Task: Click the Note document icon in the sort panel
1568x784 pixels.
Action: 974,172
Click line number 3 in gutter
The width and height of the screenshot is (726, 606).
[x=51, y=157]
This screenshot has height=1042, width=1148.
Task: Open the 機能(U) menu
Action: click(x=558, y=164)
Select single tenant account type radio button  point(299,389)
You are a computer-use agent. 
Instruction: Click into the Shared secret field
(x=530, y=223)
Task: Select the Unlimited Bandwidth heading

★ ★ ★ ★ ★

■ **REQUIRED WORK**: Go through the records above and return every line that holds the string "Select".

■ **ANSWER BOX**:
Select single tenant account type radio button  point(299,389)
Task: Select the Unlimited Bandwidth heading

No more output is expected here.